His voice, soft as a caress, reached her through her growing panic. Hally was trying to keep her mind clear but his nearness was undermining her resolve. She believed him, how could she help but believe him? “But, Frederick, we aren’t children anymore. You can’t have the kind of child
hood I had.”
“No, but together we could give it to our children.”
When his lips came to meet hers, Hally felt excitement race through her body. This time she had no hesitation in kissing him back. In fact, she would have been quite incapable of restraining her natural urge to indulge fully in the experience. The thrill she felt was so overwhelming that it almost frightened her. Every sense seemed alive to his influence, his lips against hers, his arms around her body. Nothing had prepared her for the total involvement she felt. And it alarmed her into drawing back from his hold.
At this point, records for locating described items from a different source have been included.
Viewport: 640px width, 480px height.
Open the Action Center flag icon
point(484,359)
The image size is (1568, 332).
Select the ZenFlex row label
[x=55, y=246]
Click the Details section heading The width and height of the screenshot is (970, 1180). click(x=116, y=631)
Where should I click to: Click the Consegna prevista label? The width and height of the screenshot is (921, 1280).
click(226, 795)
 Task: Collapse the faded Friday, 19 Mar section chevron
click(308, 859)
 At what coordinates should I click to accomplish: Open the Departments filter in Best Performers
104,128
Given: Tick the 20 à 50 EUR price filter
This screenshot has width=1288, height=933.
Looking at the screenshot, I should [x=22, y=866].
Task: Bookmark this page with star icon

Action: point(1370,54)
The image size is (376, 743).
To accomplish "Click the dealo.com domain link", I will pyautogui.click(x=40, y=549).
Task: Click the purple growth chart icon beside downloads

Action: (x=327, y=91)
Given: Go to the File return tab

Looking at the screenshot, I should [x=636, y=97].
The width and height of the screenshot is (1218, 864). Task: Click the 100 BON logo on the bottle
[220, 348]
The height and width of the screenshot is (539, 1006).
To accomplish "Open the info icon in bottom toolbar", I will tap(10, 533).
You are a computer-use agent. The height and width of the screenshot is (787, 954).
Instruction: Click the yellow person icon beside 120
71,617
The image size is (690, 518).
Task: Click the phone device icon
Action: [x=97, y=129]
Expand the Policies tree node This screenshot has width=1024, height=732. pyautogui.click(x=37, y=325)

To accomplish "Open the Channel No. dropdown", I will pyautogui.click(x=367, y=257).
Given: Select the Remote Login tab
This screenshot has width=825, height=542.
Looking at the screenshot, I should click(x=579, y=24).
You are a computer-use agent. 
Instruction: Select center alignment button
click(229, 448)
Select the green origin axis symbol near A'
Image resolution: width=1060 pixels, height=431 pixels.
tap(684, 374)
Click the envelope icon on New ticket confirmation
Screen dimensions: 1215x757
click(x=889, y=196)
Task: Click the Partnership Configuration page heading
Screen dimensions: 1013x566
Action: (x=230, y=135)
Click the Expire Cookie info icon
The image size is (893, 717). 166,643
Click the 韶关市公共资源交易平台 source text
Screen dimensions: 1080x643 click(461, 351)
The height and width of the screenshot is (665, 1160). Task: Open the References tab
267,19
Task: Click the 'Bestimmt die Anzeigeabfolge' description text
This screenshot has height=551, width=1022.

Marchwood studied her face in the candlelight. “I think perhaps your papa would wonder at our staying here any longer, my dear. Would you like to join the others in the saloon for tea?”
“Yes, please,” she said, shaken. “I need time to think.”
Chapter Eight
The next morning Marchwood had allowed Hally to take the reins of his spirited bays once he had seen them past their freshness. He had not pressed her about other matters, and she had been grateful. Because it all seemed so new to her, so impossible that this could be happening. And yet it was. Alice Halliston Porchester, who had never given a serious thought to marriage or the possibilities of finding a man to her liking, had fallen head over ears in love with this curly haired, provocative, laughing stranger.
It was possible that he was deluding himself about her, she reminded herself. That he had built up an image which she didn’t really fit and that she should warn him away from. But she had tried, hadn’t she? She had offered him Mary Rose, the dearest, prettiest woman in Hampshire—and Marchwood would have none of her. Was it possible that he wanted Hally herself in all her imperfection, in all her boisterous exuberance?
She remembered the previous evening and the way he’d looked at her, the way his voice had caressed her and the way his lips had roused her. Nothing had prepared her for someone like Marchwood. Nothing had prepared her for falling in love.